In 1950, a board determined that Rudd’s remains most likely “were disposed of by the enemy at an unknown location” and changed his official status to “non-recoverable.” In fact, by the time the board ruled, X-3144 had been buried for a year at what became known as the Ardennes American Cemetery in 1949.

In 2017, a long-term research project by Belgian and American researchers into missing soldiers from the Battle of the Bulge began to examine the battles around Rocherath. The researchers suggested to DPAA officials that X-3144 might be associated with an unaccounted member of the 99th Infantry Division and should be disinterred. The researchers also thought that the list of possible candidates for remains in the cemetery should be expanded to include 18 Soldiers still missing from the 2nd Infantry Division — a list that included Rudd.

The X-3144 remains were disinterred on June 23, 2021 and moved to Offutt. There, officials used anthropological analysis, dental records, and three DNA tests to compare the remains of missing soldiers.

Rudd was officially accounted for on June 20, 2022.

Rudd was one of nearly a dozen formerly unaccounted soldiers identified from remains located nearby.

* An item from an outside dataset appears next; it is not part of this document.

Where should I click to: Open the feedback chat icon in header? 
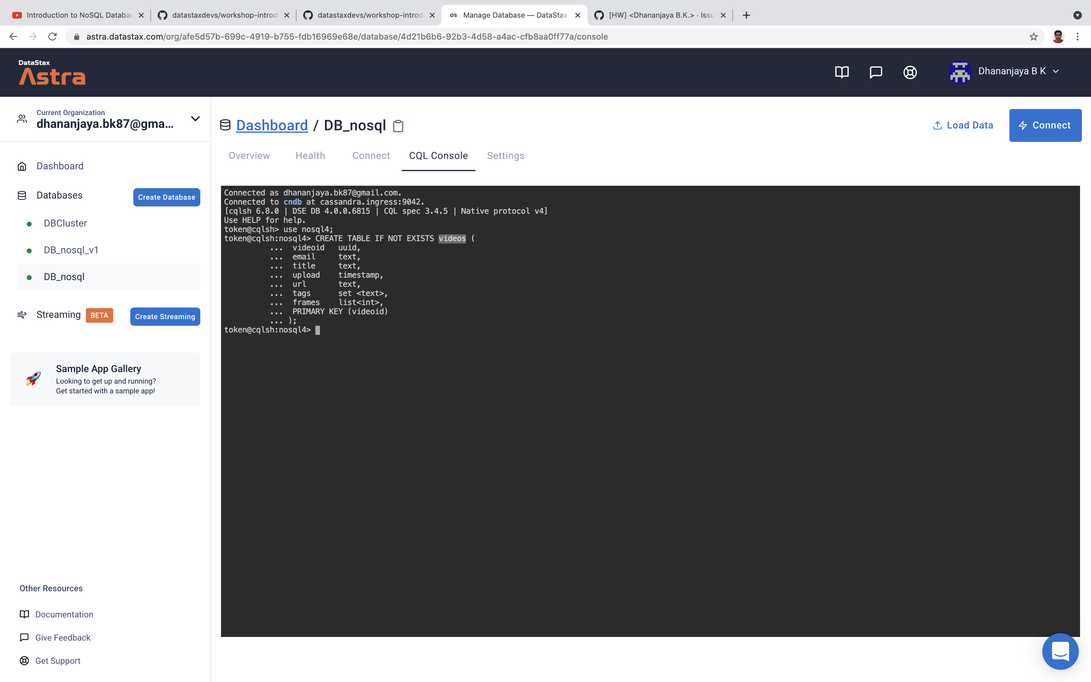pos(876,72)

Rudd’s medals included a Bronze Star with the medal “V” device and one bronze oak leaf cluster, a Purple Heart, Good Conduct medal, a European-African-Middle Eastern Campaign medal with four Bronze Service Stars, World War II Victory Medal, the Presidential Unit Citation, Combat Infantryman Badge, Honorable Service Lapel Button – World War II and the Belgian Fourragere.

After his death, his family was presented with the Bronze Star and the Purple Heart for his heroism.

“It was a very moving day for us as we watched everybody participate and just knowing that he’s home and that it took so long but the diligence and persistence was very moving,” Cindy Williford, a great-niece of Rudd, said. “Jane and I were at the airport when they brought him in last night and to watch as Austin-Bergstorm Airport came to a standstill with lights and water, it was the most surreal moment as you watched this plane taxi to the gate. I will never forget that. …

Rudd’s name is recorded on the Walls of the Missing at the Netherlands American Cemetery, an American Battle Monuments Commission site in Margraten, Netherlands, along with others still missing from WWII. A rosette will be placed next to his name to indicate he has been accounted for.

Final Resting Place

The Bethel Cemetary sits a few miles south of Gatesville, just within the northern boundary of Fort Cavazos. Once a public cemetery, it was the final resting place of Rudd’s parents, Emma and John, before it was absorbed into Cavazos’ sprawling ranges. When Rudd was identified, the base agreed to open it so he could be interred next to his parents.

More than a dozen veterans, and supporters attended the burial in December, along with five surviving family members.

“My grandma is one of the surviving nieces, and she named her youngest son after him,” Stacy Baldwin, a great, great niece of Rudd, told the Army.

“Actually, (Stacy’s) grandmother used to write to (Rudd) when he was in the Army,” Olivier shared. “She would write to him until one day, she got the letter back.”

Baldwin became emotional at the thought of representing her grandmother that day, who was unable to attend.

“My grandmother was very, very happy to hear that he had been found,” she stated.